== Segment start ==

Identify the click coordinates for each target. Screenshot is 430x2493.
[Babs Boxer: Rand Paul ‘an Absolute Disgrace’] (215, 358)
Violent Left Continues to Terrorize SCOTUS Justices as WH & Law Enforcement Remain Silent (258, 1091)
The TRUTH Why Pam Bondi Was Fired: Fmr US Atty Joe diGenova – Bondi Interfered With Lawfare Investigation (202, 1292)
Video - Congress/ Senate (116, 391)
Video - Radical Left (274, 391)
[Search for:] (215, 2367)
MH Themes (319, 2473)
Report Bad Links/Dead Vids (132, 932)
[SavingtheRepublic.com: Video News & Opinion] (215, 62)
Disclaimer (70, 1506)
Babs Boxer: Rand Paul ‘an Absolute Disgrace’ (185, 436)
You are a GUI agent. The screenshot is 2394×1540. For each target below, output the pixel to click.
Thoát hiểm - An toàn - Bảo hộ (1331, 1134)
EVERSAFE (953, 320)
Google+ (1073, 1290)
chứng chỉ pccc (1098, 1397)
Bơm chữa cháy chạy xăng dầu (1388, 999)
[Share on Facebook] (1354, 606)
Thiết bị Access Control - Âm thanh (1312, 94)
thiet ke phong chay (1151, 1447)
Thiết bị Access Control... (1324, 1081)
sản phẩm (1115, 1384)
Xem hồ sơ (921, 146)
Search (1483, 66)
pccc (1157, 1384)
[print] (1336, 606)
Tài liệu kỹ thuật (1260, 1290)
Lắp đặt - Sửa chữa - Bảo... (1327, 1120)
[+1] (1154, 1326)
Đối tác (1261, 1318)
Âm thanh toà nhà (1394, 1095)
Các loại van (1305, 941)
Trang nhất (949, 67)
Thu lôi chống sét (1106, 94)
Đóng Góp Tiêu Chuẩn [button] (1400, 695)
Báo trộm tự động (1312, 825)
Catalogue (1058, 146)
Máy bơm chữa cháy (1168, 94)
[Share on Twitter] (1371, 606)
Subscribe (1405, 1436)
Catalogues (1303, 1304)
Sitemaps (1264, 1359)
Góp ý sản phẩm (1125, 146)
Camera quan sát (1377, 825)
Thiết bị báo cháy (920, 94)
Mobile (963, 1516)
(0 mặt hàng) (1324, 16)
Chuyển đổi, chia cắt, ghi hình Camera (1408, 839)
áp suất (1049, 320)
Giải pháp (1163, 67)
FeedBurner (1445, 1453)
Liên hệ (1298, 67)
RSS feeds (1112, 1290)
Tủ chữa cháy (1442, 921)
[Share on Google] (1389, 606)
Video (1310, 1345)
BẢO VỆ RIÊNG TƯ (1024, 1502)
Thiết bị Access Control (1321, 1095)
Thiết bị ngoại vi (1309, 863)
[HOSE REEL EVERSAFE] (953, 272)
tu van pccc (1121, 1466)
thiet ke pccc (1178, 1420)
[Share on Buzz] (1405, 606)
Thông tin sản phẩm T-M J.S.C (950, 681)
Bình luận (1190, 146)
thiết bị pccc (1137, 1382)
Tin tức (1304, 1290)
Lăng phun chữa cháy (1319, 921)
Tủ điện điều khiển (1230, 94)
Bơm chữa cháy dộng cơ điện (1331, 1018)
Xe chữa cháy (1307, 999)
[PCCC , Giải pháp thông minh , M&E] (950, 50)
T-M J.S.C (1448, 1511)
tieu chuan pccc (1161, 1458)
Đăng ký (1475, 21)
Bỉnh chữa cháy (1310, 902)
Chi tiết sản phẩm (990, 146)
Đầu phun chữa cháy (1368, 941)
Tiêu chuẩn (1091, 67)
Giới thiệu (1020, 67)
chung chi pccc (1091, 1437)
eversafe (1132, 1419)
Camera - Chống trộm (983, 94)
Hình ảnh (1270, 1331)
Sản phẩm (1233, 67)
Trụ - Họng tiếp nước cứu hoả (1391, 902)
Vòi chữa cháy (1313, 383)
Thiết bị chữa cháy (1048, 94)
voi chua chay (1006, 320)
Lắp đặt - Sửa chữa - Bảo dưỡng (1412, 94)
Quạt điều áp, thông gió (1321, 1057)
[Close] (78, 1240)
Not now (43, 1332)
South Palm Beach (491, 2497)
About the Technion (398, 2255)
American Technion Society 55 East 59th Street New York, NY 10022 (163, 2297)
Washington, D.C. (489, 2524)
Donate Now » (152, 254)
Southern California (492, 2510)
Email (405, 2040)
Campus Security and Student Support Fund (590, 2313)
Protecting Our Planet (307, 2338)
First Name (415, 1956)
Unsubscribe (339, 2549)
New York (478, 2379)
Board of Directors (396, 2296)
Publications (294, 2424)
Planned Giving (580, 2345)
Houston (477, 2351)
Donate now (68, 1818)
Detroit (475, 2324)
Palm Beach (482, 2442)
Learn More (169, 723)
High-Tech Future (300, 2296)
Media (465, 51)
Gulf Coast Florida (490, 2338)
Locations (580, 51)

== Segment end ==

WORK TASK –
The line with "Thu lôi chống sét (1106, 94)" marks the end; reproduce exactly every line from the start of the entries up to it, that line included.

SOLUTION TO THE EXERCISE –
Identify the click coordinates for each target. Screenshot is 430x2493.
[Babs Boxer: Rand Paul ‘an Absolute Disgrace’] (215, 358)
Violent Left Continues to Terrorize SCOTUS Justices as WH & Law Enforcement Remain Silent (258, 1091)
The TRUTH Why Pam Bondi Was Fired: Fmr US Atty Joe diGenova – Bondi Interfered With Lawfare Investigation (202, 1292)
Video - Congress/ Senate (116, 391)
Video - Radical Left (274, 391)
[Search for:] (215, 2367)
MH Themes (319, 2473)
Report Bad Links/Dead Vids (132, 932)
[SavingtheRepublic.com: Video News & Opinion] (215, 62)
Disclaimer (70, 1506)
Babs Boxer: Rand Paul ‘an Absolute Disgrace’ (185, 436)
You are a GUI agent. The screenshot is 2394×1540. For each target below, output the pixel to click.
Thoát hiểm - An toàn - Bảo hộ (1331, 1134)
EVERSAFE (953, 320)
Google+ (1073, 1290)
chứng chỉ pccc (1098, 1397)
Bơm chữa cháy chạy xăng dầu (1388, 999)
[Share on Facebook] (1354, 606)
Thiết bị Access Control - Âm thanh (1312, 94)
thiet ke phong chay (1151, 1447)
Thiết bị Access Control... (1324, 1081)
sản phẩm (1115, 1384)
Xem hồ sơ (921, 146)
Search (1483, 66)
pccc (1157, 1384)
[print] (1336, 606)
Tài liệu kỹ thuật (1260, 1290)
Lắp đặt - Sửa chữa - Bảo... (1327, 1120)
[+1] (1154, 1326)
Đối tác (1261, 1318)
Âm thanh toà nhà (1394, 1095)
Các loại van (1305, 941)
Trang nhất (949, 67)
Thu lôi chống sét (1106, 94)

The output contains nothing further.